[Saved data entries]

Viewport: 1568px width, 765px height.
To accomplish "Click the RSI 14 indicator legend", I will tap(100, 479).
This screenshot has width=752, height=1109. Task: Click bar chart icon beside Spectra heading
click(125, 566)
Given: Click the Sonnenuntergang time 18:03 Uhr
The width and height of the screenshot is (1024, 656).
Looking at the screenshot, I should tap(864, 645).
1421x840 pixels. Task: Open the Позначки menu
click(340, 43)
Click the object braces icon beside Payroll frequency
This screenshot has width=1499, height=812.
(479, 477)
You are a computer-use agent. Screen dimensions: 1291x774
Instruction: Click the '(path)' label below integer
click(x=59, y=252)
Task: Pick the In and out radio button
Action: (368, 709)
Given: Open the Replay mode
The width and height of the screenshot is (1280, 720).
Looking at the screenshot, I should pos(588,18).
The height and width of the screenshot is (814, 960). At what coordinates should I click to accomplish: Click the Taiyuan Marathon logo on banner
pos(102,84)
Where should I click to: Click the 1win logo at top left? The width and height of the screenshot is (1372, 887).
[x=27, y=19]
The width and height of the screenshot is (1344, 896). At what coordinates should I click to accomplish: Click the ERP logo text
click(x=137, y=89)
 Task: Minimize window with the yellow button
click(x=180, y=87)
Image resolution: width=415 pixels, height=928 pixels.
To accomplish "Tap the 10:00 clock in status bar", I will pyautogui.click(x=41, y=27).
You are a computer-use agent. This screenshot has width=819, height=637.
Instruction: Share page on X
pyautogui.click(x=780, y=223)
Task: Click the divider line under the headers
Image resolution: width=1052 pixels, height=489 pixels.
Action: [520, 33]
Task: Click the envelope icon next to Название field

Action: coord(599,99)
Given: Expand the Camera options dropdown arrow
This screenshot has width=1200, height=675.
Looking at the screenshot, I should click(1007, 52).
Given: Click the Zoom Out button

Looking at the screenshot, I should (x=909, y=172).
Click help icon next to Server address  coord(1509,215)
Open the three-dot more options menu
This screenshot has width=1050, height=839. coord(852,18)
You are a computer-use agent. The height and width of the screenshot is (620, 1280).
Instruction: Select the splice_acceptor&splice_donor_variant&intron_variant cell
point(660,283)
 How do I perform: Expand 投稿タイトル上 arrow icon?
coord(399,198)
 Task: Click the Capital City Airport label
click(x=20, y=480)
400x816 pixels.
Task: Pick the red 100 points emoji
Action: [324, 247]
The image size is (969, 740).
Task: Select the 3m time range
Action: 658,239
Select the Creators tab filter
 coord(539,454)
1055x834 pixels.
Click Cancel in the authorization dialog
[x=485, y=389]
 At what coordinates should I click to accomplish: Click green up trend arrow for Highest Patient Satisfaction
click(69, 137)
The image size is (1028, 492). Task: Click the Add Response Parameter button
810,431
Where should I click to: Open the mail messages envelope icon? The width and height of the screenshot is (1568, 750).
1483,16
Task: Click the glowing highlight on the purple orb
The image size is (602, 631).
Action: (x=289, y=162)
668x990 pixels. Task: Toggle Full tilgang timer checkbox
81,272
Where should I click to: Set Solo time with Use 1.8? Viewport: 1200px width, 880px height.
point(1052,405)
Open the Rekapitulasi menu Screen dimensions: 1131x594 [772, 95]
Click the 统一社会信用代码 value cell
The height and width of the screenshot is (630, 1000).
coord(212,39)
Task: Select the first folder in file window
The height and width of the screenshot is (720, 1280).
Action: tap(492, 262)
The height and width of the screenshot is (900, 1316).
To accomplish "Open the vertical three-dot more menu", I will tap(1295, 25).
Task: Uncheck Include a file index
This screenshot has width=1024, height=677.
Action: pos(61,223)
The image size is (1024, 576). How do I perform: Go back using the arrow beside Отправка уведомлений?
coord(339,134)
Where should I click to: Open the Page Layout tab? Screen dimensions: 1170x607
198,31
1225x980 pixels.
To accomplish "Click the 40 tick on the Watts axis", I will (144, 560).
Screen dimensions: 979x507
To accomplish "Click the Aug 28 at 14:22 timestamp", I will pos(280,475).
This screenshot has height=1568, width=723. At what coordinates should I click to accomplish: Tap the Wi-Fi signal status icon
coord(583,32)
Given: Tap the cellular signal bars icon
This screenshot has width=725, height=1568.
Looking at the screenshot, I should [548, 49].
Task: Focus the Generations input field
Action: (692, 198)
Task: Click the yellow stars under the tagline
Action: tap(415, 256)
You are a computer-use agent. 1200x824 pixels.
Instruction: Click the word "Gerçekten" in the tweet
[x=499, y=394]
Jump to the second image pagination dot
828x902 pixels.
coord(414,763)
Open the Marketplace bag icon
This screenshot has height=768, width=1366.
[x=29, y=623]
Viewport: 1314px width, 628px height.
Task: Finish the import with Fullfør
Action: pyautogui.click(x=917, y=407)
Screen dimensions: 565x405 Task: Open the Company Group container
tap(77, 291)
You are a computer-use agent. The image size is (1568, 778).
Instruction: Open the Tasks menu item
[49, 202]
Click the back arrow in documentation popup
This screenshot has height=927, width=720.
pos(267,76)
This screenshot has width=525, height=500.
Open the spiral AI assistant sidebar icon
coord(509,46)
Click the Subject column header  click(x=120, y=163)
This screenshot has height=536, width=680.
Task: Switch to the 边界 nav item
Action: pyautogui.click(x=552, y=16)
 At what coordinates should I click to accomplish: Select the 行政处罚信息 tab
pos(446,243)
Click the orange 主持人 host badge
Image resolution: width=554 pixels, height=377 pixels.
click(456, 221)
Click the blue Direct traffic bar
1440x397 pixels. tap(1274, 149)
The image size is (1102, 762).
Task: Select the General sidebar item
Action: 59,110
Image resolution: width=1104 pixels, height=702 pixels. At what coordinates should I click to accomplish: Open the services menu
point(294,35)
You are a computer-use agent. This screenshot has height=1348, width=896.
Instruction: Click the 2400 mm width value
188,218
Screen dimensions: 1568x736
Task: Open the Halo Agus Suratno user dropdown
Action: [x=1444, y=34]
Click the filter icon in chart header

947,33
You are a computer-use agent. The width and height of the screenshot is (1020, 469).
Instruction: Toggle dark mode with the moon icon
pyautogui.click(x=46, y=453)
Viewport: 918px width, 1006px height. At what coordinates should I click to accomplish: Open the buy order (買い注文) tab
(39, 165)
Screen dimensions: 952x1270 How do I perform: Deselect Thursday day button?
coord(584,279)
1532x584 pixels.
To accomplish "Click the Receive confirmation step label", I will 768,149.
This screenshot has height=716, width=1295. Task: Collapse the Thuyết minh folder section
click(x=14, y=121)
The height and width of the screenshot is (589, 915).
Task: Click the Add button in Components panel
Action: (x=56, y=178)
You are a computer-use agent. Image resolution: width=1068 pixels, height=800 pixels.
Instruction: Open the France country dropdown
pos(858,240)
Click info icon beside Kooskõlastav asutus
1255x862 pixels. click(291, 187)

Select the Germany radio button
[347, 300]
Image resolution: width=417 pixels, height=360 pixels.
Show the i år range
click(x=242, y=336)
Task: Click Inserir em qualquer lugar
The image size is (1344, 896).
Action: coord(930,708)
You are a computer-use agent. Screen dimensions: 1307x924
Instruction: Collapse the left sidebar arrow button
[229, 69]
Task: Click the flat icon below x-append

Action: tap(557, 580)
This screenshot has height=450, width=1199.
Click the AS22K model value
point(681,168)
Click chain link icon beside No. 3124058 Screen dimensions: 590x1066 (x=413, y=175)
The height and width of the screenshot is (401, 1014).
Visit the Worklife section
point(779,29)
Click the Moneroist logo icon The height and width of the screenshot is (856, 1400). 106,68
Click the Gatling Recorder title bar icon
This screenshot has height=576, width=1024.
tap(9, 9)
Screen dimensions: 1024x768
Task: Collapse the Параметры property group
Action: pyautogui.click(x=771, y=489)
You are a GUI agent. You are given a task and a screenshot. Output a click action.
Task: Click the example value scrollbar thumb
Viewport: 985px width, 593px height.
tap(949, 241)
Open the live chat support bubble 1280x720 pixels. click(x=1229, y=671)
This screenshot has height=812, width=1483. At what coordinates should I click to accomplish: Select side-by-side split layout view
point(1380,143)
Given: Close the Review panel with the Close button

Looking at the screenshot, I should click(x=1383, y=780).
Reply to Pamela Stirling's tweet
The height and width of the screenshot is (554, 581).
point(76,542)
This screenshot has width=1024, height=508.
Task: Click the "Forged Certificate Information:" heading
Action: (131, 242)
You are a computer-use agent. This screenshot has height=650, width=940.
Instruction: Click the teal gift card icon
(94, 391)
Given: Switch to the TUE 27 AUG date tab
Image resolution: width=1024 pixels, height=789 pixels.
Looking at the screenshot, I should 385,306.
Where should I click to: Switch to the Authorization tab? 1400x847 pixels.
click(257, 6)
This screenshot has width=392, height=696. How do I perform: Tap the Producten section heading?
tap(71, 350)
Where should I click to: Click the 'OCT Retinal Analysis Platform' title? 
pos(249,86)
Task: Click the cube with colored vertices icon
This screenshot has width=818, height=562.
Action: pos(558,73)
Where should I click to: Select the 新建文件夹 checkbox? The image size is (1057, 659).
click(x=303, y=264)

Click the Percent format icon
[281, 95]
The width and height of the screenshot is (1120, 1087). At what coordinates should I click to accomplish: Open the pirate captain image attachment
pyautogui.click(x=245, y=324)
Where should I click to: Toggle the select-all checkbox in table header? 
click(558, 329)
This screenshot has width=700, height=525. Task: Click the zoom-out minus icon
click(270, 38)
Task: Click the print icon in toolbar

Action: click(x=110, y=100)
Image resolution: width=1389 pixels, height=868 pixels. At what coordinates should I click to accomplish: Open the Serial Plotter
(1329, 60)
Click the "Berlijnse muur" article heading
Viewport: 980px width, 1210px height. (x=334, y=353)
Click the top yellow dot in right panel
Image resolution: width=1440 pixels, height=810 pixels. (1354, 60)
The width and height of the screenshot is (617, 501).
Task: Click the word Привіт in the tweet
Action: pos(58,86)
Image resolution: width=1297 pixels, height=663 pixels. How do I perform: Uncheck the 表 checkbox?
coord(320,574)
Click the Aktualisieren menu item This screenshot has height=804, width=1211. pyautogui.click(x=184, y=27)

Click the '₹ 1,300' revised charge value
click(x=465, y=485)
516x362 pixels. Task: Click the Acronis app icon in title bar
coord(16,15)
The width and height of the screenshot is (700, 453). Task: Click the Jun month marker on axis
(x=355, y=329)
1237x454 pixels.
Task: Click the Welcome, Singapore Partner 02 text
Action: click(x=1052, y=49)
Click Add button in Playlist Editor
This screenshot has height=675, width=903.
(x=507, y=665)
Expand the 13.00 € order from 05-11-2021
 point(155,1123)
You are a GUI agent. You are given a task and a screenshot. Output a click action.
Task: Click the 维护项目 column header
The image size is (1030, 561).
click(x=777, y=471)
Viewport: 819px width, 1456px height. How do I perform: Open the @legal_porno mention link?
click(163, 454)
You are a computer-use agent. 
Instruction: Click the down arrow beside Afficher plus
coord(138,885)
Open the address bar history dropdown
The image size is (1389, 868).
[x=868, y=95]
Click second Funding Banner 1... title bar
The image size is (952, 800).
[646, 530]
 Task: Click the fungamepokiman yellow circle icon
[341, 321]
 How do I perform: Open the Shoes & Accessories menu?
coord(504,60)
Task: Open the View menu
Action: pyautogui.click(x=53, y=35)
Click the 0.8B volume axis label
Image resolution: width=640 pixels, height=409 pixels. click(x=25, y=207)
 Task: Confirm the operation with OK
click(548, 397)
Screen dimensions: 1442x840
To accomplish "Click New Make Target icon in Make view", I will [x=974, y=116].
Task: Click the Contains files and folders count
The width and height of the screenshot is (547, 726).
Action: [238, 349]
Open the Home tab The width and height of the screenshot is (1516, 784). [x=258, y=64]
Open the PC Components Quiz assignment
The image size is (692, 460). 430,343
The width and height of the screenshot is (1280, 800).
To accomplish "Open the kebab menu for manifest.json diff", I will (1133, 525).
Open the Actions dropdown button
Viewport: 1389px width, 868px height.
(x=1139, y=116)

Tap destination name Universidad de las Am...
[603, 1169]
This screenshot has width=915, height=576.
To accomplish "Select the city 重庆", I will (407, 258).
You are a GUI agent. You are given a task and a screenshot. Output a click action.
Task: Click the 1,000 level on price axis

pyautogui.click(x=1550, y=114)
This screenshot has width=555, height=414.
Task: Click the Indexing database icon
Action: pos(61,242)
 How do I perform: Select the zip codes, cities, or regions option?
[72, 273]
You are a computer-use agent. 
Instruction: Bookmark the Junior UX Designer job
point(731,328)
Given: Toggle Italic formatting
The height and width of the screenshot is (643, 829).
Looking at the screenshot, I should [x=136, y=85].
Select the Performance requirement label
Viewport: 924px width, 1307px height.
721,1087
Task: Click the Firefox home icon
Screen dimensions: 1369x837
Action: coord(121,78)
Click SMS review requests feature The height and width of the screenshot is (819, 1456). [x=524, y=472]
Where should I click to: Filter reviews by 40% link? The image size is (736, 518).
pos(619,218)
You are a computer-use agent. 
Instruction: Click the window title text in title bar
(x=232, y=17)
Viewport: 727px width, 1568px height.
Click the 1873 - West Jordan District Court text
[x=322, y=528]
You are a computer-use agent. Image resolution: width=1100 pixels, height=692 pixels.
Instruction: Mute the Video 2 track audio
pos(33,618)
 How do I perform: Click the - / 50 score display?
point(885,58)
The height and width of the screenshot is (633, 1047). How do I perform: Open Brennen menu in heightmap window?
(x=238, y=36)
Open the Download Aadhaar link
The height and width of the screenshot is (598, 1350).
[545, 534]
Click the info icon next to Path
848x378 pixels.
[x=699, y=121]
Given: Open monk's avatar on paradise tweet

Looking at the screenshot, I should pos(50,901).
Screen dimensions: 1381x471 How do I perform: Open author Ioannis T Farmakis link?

== HOW TO COMPLETE THIS TASK ==
From the data above, copy each line that has the string "address".

== SOLUTION BELOW ==
Click help icon next to Server address  coord(1509,215)
Open the address bar history dropdown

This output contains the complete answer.